Haas groggily got to her feet. The room was crammed with longshanks. They had arrayed themselves as best they could around the walls, backs to the metal, long legs drawn up in front of them.
‘Where are you from?’ she asked. Haas was aware there were sanctioned sub-strains of humanity scattered around the galaxy, but that was as far as her knowledge went. On Terra any deviation from the norm was a mutation, and a mutant was a criminal by default.
‘Orin’s Well,’ said Marast. ‘Greenskins overran the planet and took thousands of us up here. Seems we’re good for working on the moon. Most of it ain’t got no gravity generators. Doesn’t bother us as much as it bothers them. You?’
‘You don’t know where you are?’
Marast shook his head. ‘Not a splinter of an idea. Been down here slaving for weeks now. Not many of us left.’
‘Terra! You’re in orbit over Terra!’ She tapped the badge on her shoulder guard, much worn now, that marked her out as an arbitrator of the Imperial Palace, 149th Administrative District, General Oversight Division.
Marast’s mouth opened wide in amazement. ‘Terra?’ He made the sign of the aquila over his chest. Murmurs went up from his freakish compatriots. A few reached out to touch her. She shook their hands off and stepped over their fragile-looking legs to the door.
‘Don’t do that!’ hissed Marast. ‘You’ll have One Tooth in here on us!’
Something grunted outside. Haas threw herself against the wall as a bucket-jawed giant squinted into the room. One fang, a dirty beard. Her captor.
It banged on the door hard, making it shake in its mountings, and roared out a string of gruff alien words.
Marast crept to her side and pulled at her arm. ‘Don’t do that, don’t talk, don’t look them in the eye!’ he said fearfully. ‘If you do, they’ll hurt you bad, might kill you, take you… take you through there!’ He pointed at the wall.
‘What’s through there?’ asked Haas, dreading the answer.
Marast winced. ‘The meat pen.’
Haas could not help but look, her eyes drawn by a force outside of herself to the wall separating their holding pen from the room next door.

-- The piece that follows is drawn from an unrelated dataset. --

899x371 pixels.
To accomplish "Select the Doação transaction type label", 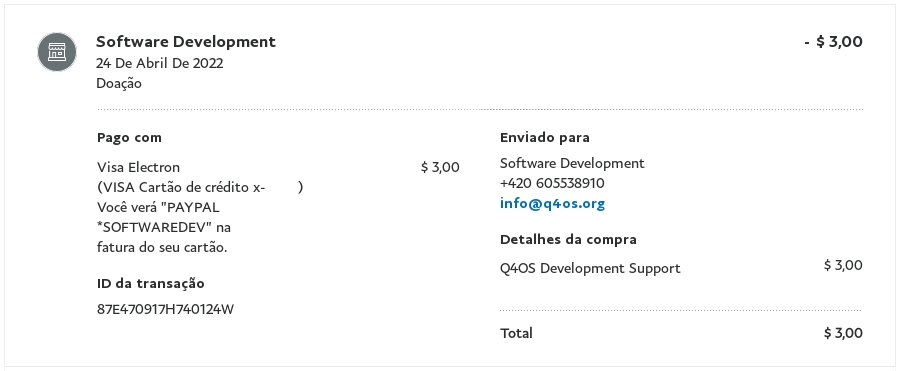I will click(x=119, y=84).
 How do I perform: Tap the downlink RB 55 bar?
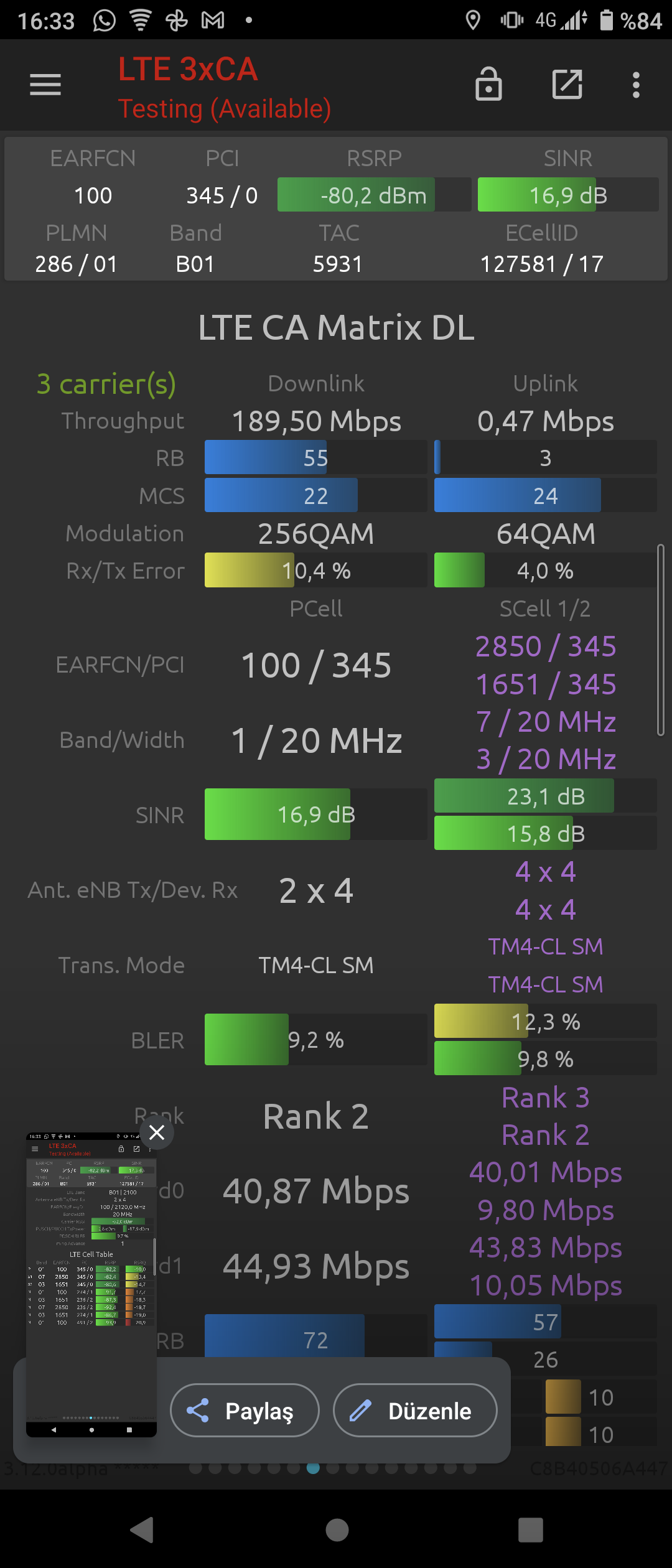coord(315,457)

‘I can’t stay here. There must be a way out!’ she said.
‘Where to?’ said Marast. ‘Get out of that door and there are a million orks. Even if there weren’t, where would you go? Walk to the surface and toss yourself off into space? Although that’s better than the alternative, I suppose. But you can’t. The only way we’re getting off this moon is if someone comes and rescues us, and let me tell you something sad, lady arbitrator — no one’s coming, not for the likes of us. You keep your head down, work hard, and they mostly leave you alone.’